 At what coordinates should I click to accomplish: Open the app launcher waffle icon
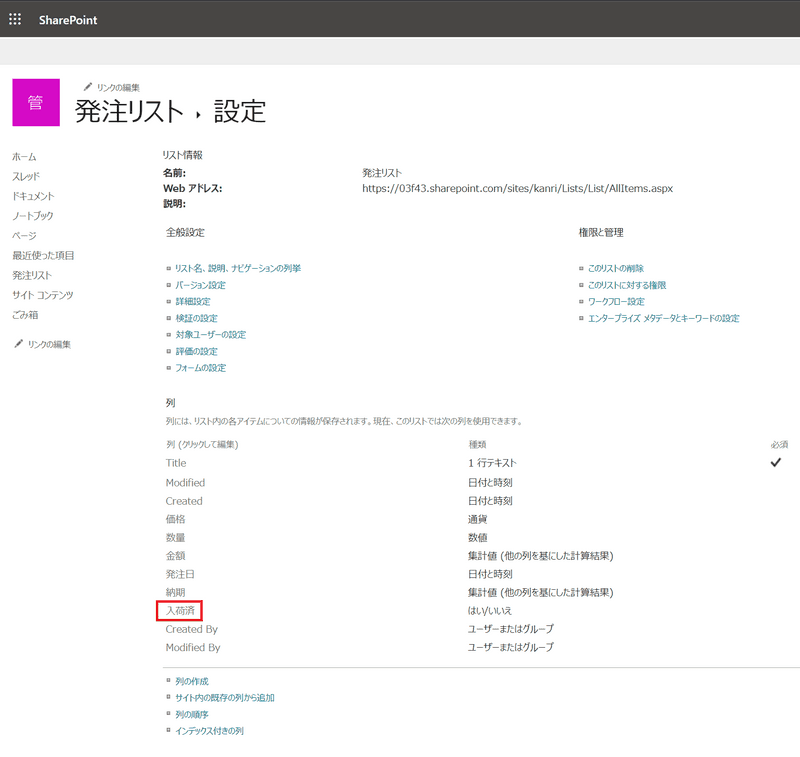pos(15,19)
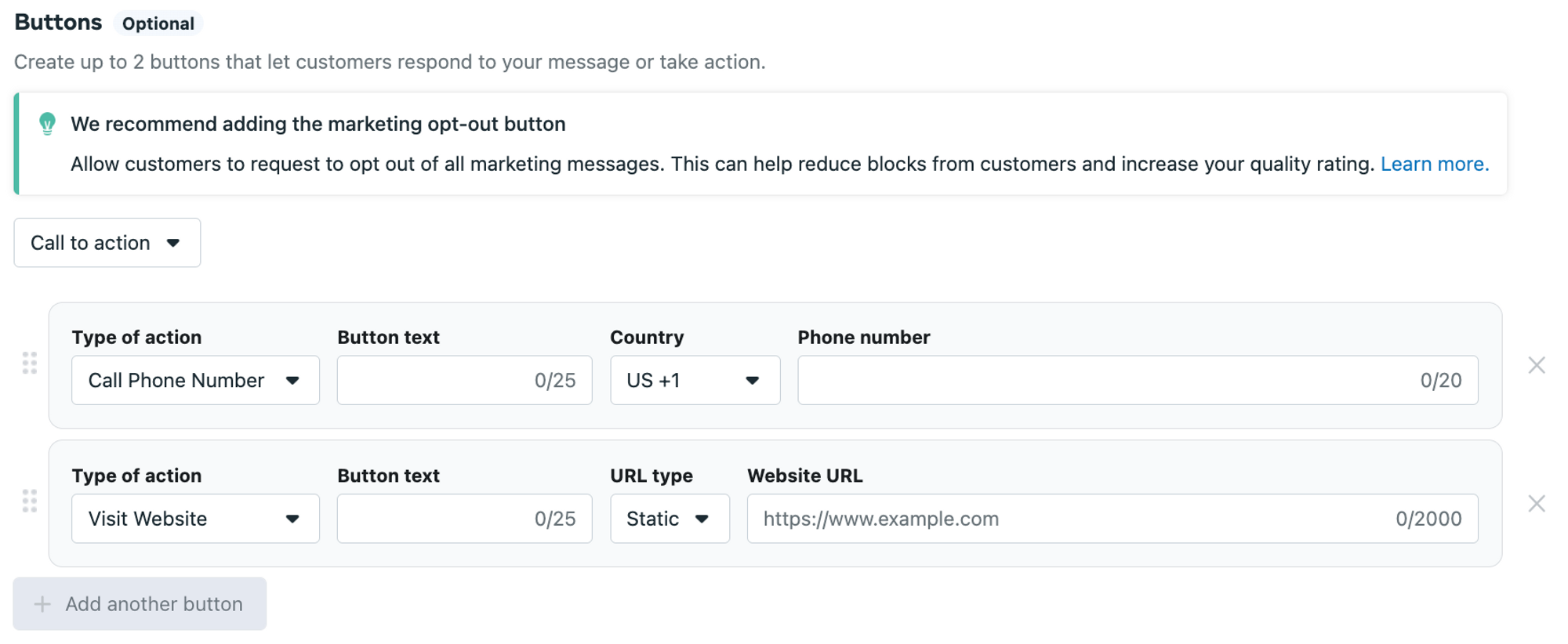Expand the Call Phone Number action type dropdown
This screenshot has width=1568, height=644.
coord(195,381)
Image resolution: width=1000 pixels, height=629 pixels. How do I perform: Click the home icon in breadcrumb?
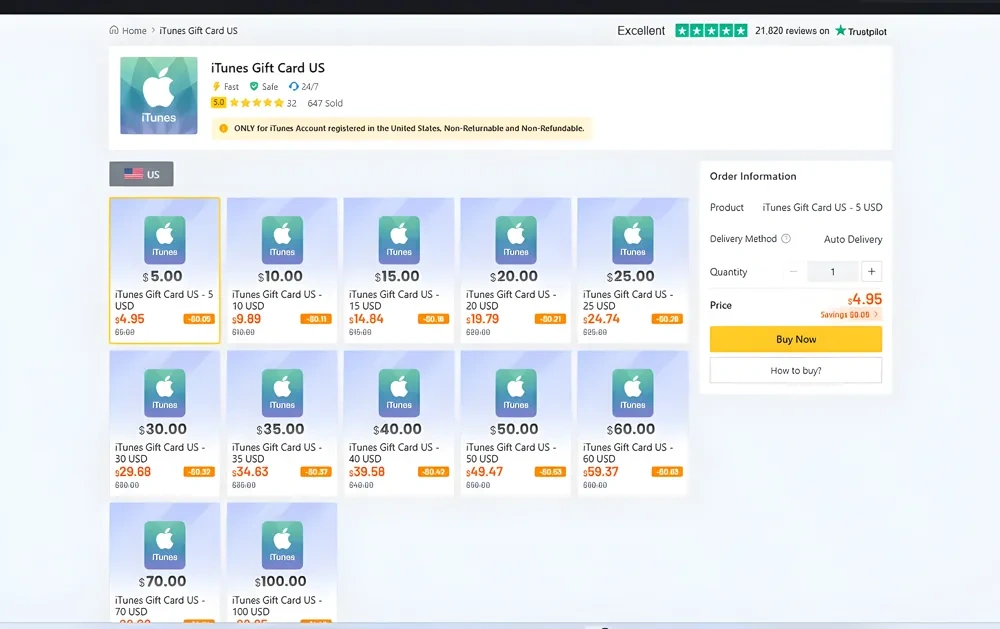click(114, 31)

════════════════

(YOUR GOAL): Repeat all of the material above word for word, leaving out the pictures.

(THE SOLUTION):
 At what coordinates should I click to accomplish: Open the app launcher waffle icon
pos(15,19)
Expand the Call Phone Number action type dropdown
This screenshot has width=1568, height=644.
coord(195,381)
Image resolution: width=1000 pixels, height=629 pixels. How do I perform: Click the home icon in breadcrumb?
click(114, 31)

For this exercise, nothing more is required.